* _Dataset extract_:
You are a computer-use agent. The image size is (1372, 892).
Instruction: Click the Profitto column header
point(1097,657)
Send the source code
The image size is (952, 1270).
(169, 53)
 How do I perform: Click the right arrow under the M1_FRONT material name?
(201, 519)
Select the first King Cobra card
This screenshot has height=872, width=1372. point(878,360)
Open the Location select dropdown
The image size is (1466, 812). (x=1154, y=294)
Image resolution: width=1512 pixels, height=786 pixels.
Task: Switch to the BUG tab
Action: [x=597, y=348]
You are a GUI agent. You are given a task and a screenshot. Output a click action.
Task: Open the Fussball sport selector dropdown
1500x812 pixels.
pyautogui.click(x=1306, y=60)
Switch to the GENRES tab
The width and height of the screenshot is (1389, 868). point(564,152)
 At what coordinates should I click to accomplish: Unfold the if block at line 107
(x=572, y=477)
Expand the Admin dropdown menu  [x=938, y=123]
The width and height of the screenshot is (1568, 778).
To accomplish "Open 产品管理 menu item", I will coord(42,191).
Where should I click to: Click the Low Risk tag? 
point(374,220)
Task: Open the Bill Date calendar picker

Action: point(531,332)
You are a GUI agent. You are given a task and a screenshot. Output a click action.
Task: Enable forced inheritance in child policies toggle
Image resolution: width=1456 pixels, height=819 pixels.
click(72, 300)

* _Your objective_: In the listing above, transcribe exactly everything from the line containing "Open the Location select dropdown" down to the line containing "Expand the Admin", including both and nothing more.

* _Response to this task_:
Open the Location select dropdown
The image size is (1466, 812). (x=1154, y=294)
Image resolution: width=1512 pixels, height=786 pixels.
Task: Switch to the BUG tab
Action: [x=597, y=348]
You are a GUI agent. You are given a task and a screenshot. Output a click action.
Task: Open the Fussball sport selector dropdown
1500x812 pixels.
pyautogui.click(x=1306, y=60)
Switch to the GENRES tab
The width and height of the screenshot is (1389, 868). point(564,152)
 At what coordinates should I click to accomplish: Unfold the if block at line 107
(x=572, y=477)
Expand the Admin dropdown menu  [x=938, y=123]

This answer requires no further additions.